Starting to feel the stress of it. Haven’t been sleeping great, mind racing late into the night. Tried to take two naps today and barely drifted off despite the tiredness. Salsa this eve was good to get me out of the house and focused on something else. It’s all kind of thrilling at the same time. A regular job would bore me to tears.
Hitting the gym on 4.5 hours of sleep. I’ve been consistent with the workouts the past several months, and my body has never looked better. Words from Charlie Munger come to mind as I bust a hundred crunches: “Slug it out one inch at a time, day by day. At the end of the day – if you live long enough – most people get what they deserve.”
Writing this in the morning before checking the inbox. I’ve been warming people up all week with a series of emails about how to get started working online, and today comes the sales pitch for my course. 30 sales this weekend would be nice, but I think I’ll be at peace no matter what. I’ve given it my all and created something I’m proud of. It’s a beautiful morning.
Hmm. Sales are slow. Very slow. The gods of marketing say you need the right product, offered at the right price, sent to the right people, at the right time. I’m thinking the weakest link in my chain is the pricing. Will run a survey next week and get feedback from people who don’t buy, see if that’s it. In the meantime, I gots me a hot date.
Sales have picked up. Was aiming for 30 before tomorrow and currently at 19, might get a few more overnight. Also got 75 new people into the funnel today, mostly thanks to the legendary Ms. Leon posting about the course in a popular digital nomad group on Facebook. We’ll see how they convert two weeks down the line. Wheels keep on turning.
So many ideas, so many opportunities. They key thing now is focus. Prioritizing. What actions will have the biggest impact? There’s no way I can do it all, so I have to be selective. After that call though it feels like I’m on the verge of something big. He was gushing about the course, absolutely loves it, sees the potential.
Sent out a blast this morning asking everyone who didn’t buy the course why so because, got a flood of responses. Great stuff in there. Looks like the pricing was the major issue, which is good news, can fix that easy. Spent several hours replying to those messages, even the ones from people who’ll never buy. Grateful for them all.
Less than five hours kip last night, work all day, no afternoon nap, two hours salsa this eve… should be wrecked but I feel great. Could be setting myself up for a crash, but right now, with how the course is going — more so as regards feedback than sales — I feel like I’m providing more value to the world than ever. That has me buzzing.
Skype today with my copywriter, who’s great at what he does and business savvy and just turned 21. Then drinks this eve with two guys new in town, both 22 and hustling to make their entrepreneurial dreams come true. They’ll all do well, ahead of the pack already just by thinking along these lines. My mind wasn’t on such matters until I was 27 or so.
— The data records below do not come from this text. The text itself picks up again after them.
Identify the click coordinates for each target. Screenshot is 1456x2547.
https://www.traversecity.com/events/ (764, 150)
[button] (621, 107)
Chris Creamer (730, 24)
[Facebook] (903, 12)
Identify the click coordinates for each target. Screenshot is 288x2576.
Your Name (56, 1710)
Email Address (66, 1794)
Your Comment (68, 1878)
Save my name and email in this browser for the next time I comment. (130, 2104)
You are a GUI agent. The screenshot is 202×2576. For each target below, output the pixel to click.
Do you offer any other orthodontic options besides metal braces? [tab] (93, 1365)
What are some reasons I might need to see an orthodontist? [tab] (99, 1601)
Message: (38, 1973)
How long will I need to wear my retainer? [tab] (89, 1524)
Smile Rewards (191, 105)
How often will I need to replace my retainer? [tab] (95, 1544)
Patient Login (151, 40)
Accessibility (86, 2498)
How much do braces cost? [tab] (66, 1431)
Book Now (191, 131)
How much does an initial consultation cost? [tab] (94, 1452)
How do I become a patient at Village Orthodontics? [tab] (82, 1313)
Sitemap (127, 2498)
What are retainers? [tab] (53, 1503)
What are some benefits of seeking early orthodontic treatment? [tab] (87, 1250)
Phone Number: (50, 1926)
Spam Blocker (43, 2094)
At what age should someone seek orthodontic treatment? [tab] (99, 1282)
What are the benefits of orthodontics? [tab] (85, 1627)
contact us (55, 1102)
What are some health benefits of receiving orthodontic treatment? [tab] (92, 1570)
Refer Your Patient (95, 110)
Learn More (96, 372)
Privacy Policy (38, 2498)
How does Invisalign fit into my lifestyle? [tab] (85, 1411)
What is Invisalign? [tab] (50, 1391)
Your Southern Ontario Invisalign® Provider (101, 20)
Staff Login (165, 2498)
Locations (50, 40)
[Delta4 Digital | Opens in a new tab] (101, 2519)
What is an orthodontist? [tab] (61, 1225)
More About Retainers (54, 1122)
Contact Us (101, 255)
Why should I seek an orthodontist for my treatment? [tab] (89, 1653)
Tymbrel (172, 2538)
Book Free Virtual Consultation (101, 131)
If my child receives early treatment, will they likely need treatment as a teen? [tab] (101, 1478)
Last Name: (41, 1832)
Almost 2am. She’s asleep in my bed. I’m out here on the couch, checked a few emails before typing this. I haven’t talked to her yet about where we’re headed, expectations. Need to do that. From her messages this week I get the impression she wants to be my girlfriend, which means she’ll soon be disappointed.
Had the talk in bed this morning, went fine. Or so I thought until an hour later when we were mid-tryst and she asked me to promise, between moans, that I won’t date anyone else while I’m dating her. Let’s talk about it later, I said. No, she said, promise me now. And I knew right then what needed to be done, but I wasn’t sure if I had strength enough to do it.
Way behind on posting Momentos and finance reports. I’ve let a lot of things slide the past several weeks in favor of 3M1K. And I’m okay with that, reminding myself of a key lesson from Essentialism: it’s not possible to solve every problem that comes your way; you have to choose which problems to tackle, and which to live with.
Business lunch at StartDock. A dozen or so entrepreneurs in the room and we all got a couple of minutes to talk about what we’re doing and what we need help with. I may have been over-prepared, rehearsed my little pitch at least twenty times since yesterday, twice while juggling. But it was worth it. Met cool people and received good feedback.